O protagonista tem um ódio mortal aos homossexuais.

Bem, o problema me parece que esse sentimento do personagem contaminou toda a encenação, e o que deveria ser um posicionamento em defesa da liberdade fica amarrado ao preconceito.

Era preciso ressaltar o que Ott nos diz com inteligência e sagacidade. É urgente respeitar verdadeiramente as diferenças (e como isso é difícil). Nessa metáfora da relação de poder do homem sobre o homem, um dia o subjugado por dizer “chega!”, como ocorre na peça com a figura da mãe. Casada há 30 anos com a aquele homem, chega um momento em que ela fala que quer ter um filho “com outro homem”, usando da ironia e o humor negro que valorizariam os diálogos em todo o espetáculo.
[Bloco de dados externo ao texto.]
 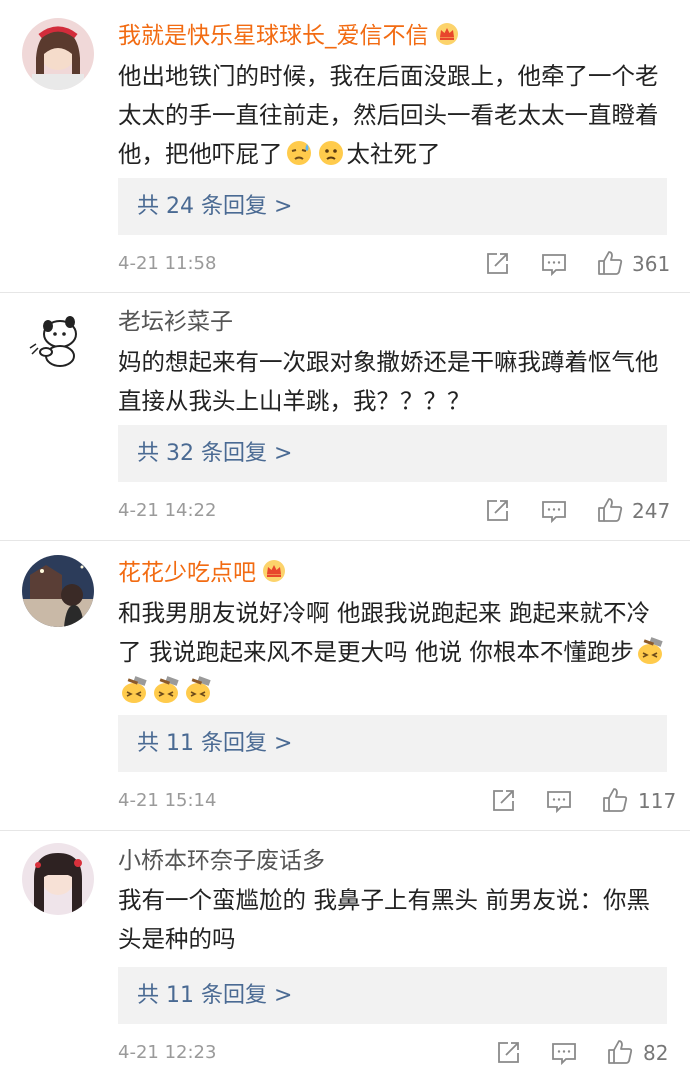 What do you see at coordinates (392, 206) in the screenshot?
I see `replies-box: 共 24 条回复 >` at bounding box center [392, 206].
Pablo exige do ator uma grande intensidade dramática. Ele é o articulador de um universo que aparentemente está em paz. Mas no sótão da memória estão guardados acontecimentos ocorridos 15 anos e uma pergunta desencadeia o desmoronamento de uma estrutura que já estava apodrecida por dentro. O personagem é figura cênica ameaçadora, mas que tem suas fragilidades. A questão é que o intérprete salienta o lado infantilizado do personagem e com isso diminui a complexidade do papel. Seu Pablo é indeciso, com um risinho irritante a cada vez que se sente questionado. Faltou o caleidoscópio de emoções. Faltou a tensão da agressão física e psicológica.